Comparing the vorbisfile and opusfile decoding APIs

2023-08-11

Hi!

The Vorbisfile library is a layer on top of libogg and libvorbis that is intended to provide an easy, high-level API for working with audio encoded as ogg/vorbis. It's like 20 years old, and was written by very cool people at Xiph.org.

The opusfile library is a layer on top of libogg and libopus that is intended to provide an easy, high-level API for working with audio encoded as ogg/opus. It's like 10 years old, and was written by very cool people at Xiph.org.

That's kind of interesting, isn't it? Broadly the same folks, working on broadly the same problem, but with a decade long difference in experience.

For the Tangara open hardware music player (coming soon i promise you will hear when im selling them), I recently implemented vorbis and opus decoding using these two libraries, and I thought the differences between them were really instructive. Let's look at the differences I found notable!

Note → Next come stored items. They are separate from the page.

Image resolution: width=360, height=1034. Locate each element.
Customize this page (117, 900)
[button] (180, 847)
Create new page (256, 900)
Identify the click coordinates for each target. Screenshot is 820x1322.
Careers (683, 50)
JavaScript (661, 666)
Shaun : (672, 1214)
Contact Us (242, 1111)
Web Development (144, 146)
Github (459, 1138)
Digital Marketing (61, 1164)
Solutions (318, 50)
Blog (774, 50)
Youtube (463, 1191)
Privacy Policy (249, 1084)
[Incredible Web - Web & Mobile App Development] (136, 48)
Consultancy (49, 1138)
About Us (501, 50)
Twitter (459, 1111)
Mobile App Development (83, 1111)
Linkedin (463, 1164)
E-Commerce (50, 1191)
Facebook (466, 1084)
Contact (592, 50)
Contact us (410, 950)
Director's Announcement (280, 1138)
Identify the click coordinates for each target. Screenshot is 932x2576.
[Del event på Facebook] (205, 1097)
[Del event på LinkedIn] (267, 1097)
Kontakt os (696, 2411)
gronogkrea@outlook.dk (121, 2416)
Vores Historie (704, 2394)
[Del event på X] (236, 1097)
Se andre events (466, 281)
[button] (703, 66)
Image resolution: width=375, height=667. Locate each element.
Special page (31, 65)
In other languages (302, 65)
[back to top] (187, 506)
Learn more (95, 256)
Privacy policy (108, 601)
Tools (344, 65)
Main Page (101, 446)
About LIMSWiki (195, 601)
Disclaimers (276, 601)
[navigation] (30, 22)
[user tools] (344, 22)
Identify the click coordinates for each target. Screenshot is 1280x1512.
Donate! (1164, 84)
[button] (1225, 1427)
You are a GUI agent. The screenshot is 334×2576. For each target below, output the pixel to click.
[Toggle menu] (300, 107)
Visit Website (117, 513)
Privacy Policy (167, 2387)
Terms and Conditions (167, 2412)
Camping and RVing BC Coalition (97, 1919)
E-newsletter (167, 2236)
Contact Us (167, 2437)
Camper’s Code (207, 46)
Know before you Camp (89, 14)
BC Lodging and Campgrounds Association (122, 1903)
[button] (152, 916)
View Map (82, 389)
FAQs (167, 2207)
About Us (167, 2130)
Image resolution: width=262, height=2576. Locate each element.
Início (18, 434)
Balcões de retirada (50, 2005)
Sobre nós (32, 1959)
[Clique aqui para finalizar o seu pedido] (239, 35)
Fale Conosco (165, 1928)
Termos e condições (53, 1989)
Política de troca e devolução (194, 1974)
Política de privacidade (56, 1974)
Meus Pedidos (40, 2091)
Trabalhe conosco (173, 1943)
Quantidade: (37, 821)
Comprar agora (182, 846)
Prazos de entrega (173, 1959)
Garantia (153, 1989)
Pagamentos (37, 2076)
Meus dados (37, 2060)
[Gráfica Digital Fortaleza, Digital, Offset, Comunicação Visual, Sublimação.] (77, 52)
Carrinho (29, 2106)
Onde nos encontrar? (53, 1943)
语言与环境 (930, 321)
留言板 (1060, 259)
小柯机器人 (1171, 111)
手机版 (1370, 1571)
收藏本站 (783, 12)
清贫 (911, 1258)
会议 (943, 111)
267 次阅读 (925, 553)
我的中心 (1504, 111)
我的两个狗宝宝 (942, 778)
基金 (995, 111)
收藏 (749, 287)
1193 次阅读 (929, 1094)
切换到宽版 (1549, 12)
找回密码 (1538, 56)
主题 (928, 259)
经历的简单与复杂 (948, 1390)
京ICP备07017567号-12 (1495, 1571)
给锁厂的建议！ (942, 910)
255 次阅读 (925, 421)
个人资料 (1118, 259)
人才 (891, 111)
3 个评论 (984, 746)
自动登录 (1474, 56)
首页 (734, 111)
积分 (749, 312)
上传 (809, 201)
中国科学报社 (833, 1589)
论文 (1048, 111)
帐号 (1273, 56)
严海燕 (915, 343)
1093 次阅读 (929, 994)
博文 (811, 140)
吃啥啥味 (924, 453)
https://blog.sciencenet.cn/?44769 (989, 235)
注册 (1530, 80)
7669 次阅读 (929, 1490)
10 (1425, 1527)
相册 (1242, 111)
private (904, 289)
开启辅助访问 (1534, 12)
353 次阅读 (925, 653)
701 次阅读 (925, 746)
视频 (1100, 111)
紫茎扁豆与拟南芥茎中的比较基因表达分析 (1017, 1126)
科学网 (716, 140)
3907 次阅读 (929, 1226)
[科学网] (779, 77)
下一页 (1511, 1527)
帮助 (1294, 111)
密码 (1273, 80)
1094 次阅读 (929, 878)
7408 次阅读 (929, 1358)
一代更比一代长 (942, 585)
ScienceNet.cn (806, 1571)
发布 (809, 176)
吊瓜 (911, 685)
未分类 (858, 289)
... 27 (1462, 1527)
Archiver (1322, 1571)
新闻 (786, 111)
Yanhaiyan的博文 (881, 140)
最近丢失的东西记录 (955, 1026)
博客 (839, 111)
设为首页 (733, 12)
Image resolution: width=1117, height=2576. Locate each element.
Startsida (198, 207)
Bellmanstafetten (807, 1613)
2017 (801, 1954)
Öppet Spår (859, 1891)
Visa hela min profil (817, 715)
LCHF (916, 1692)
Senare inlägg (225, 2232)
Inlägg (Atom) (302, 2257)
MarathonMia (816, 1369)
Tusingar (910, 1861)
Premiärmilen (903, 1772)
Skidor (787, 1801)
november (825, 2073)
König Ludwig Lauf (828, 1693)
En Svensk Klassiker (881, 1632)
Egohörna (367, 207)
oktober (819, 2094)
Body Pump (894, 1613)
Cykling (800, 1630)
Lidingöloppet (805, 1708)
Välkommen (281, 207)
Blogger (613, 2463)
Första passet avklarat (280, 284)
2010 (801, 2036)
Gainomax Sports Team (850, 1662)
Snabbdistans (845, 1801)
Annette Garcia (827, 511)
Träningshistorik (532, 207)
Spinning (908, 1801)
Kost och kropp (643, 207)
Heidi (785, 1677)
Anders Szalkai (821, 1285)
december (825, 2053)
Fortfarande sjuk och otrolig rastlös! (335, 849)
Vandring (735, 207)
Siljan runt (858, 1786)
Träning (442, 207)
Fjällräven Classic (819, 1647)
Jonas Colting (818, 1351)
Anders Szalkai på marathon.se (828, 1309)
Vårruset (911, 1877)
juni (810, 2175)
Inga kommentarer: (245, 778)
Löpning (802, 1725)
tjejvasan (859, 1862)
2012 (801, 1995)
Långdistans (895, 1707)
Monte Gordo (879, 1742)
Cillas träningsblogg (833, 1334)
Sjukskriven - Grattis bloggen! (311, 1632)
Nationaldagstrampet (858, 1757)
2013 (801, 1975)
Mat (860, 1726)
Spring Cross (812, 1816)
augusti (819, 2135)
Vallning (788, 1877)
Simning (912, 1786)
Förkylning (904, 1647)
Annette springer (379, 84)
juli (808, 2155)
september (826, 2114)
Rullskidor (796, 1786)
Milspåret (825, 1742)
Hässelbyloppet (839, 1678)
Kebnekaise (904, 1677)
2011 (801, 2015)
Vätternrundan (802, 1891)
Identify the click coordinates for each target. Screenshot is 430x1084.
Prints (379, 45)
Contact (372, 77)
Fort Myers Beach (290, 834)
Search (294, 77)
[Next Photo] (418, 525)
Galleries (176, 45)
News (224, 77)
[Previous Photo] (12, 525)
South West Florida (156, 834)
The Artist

If you'd like to follow along in the docs, here are the links:

- libvorbisfile

- libopusfule

bytes vs. frames

Let's look at the basic read function; the function you're probably most interested in.

For vorbis, we have:

long ov_read(OggVorbis_File *vf,
             char           *buffer,
             int             length,
             int             bigendianp,
             int             word,
             int             sgned,
             int            *bitstream);

Parameters

vf A pointer to the OggVorbis_File structure--this is used for ALL the externally visible libvorbisfile functions.

buffer A pointer to an output buffer. The decoded output is inserted into this buffer.

length Number of bytes to be read into the buffer. Should be the same size as the buffer. A typical value is 4096.

bigendianp Specifies big or little endian byte packing. 0 for little endian, 1 for b ig endian. Typical value is 0.

word Specifies word size. Possible arguments are 1 for 8-bit samples, or 2 or 16-bit samples. Typical value is 2.

sgned Signed or unsigned data. 0 for unsigned, 1 for signed. Typically 1.

bitstream A pointer to the number of the current logical bitstream.

Return Values

[i removed the error codes bc they're boring -- jacqueline]

0 indicates EOF

n indicates actual number of bytes read. ov_read() will decode at most one vorbis packet per invocation, so the value returned will generally be less than length.

For opus, we have:

int op_read(OggOpusFile *_of,
            opus_int16  *_pcm,
            int          _buf_size,
            int         *_li)	

Parameters

_of The OggOpusFile from which to read.

_pcm A buffer in which to store the output PCM samples, as signed native-endian 16-bit values at 48 kHz with a nominal range of [-32768,32767). Multiple channels are interleaved using the Vorbis channel ordering. This must have room for at least _buf_size values.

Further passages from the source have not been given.